++++ TEXT ++++

FinTechs Use Secured Cards to Fill Consumer Credit Gap

The path toward building a full-service bank in the digital age is a long and winding one.

And for the FinTechs endeavoring to do that, the challenge is to get critical mass, with an installed base of consumers sticky enough to embrace a wide range of products and services.

After all, customer acquisition costs can be considerable, cash burn cannot go on indefinitely and VC / PE / Wall Street funding is getting harder to come by. Balancing the pursuit of customer growth and rising costs is critical. In the meantime, many of these firms are building out their platforms and offerings with a few initial use cases and then expanding from there.

We’re seeing some evidence of those pressures in place, with recent results from firms like Klarna, as spotlighted recently in this space. The BNPL giant reported that revenues were up 24% year on year but net losses tripled on continued expansion efforts.

++++

• EXERCISE TASK 1: Render every line of the records as a Markdown table with the columns Number and Record line, skipping blank lines and leaving the pictures out.
The article and the records have no connection to each other.

++++ THE DATA ++++

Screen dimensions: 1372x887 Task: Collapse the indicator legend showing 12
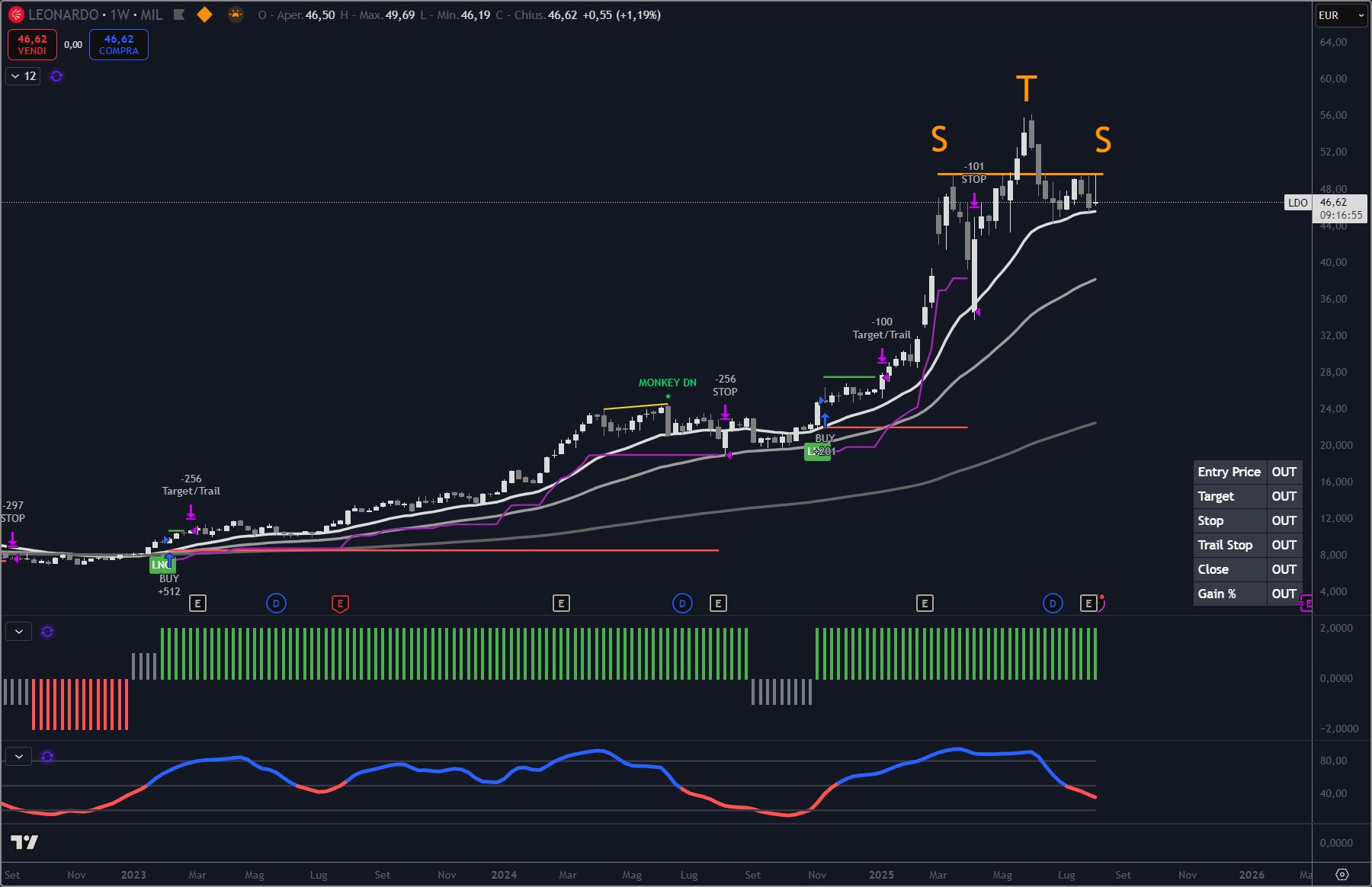coord(15,76)
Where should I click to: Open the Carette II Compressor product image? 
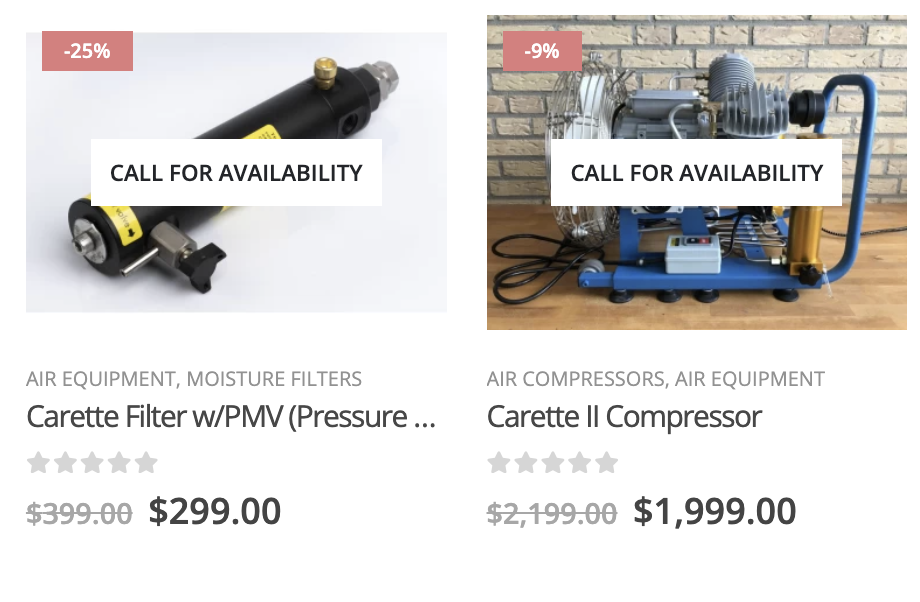click(697, 270)
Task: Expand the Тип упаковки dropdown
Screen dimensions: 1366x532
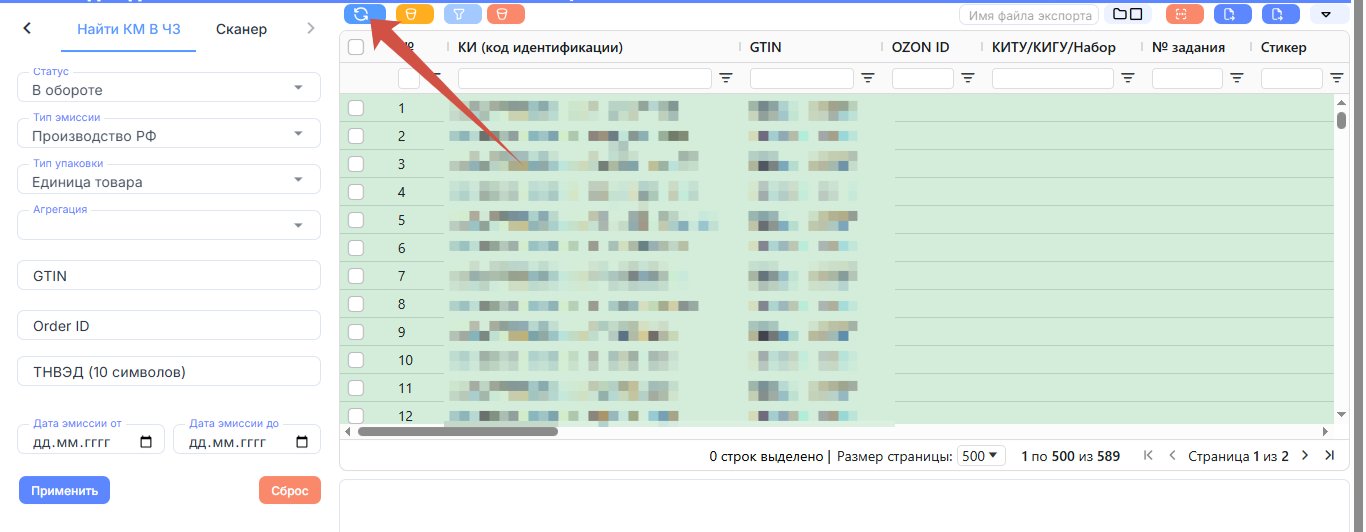Action: coord(169,179)
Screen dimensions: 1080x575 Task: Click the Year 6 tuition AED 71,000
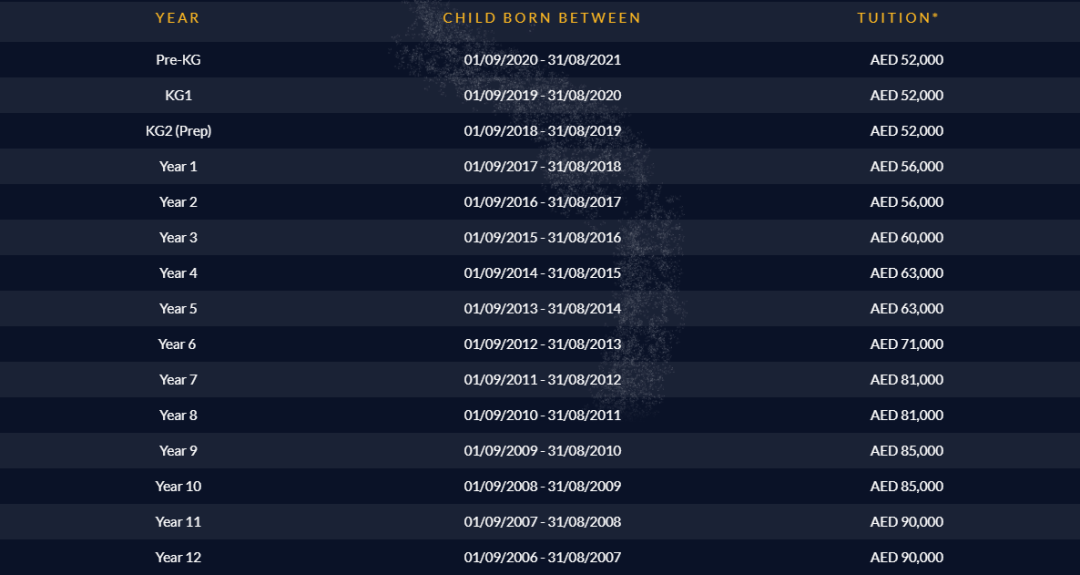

++++

• EXERCISE TASK 2: Reproduce everything in the article from "FinTechs Use Secured" down to "expanding from there.".

• REPLY 1:
| Number | Record line |
|---|---|
| 1 | Screen dimensions: 1372x887 Task: Collapse the indicator legend showing 12 |
| 2 | coord(15,76) |
| 3 | Where should I click to: Open the Carette II Compressor product image?  |
| 4 | click(697, 270) |
| 5 | Task: Expand the Тип упаковки dropdown |
| 6 | Screen dimensions: 1366x532 |
| 7 | Action: coord(169,179) |
| 8 | Screen dimensions: 1080x575 Task: Click the Year 6 tuition AED 71,000 |

• REPLY 2:
FinTechs Use Secured Cards to Fill Consumer Credit Gap

The path toward building a full-service bank in the digital age is a long and winding one.

And for the FinTechs endeavoring to do that, the challenge is to get critical mass, with an installed base of consumers sticky enough to embrace a wide range of products and services.

After all, customer acquisition costs can be considerable, cash burn cannot go on indefinitely and VC / PE / Wall Street funding is getting harder to come by. Balancing the pursuit of customer growth and rising costs is critical. In the meantime, many of these firms are building out their platforms and offerings with a few initial use cases and then expanding from there.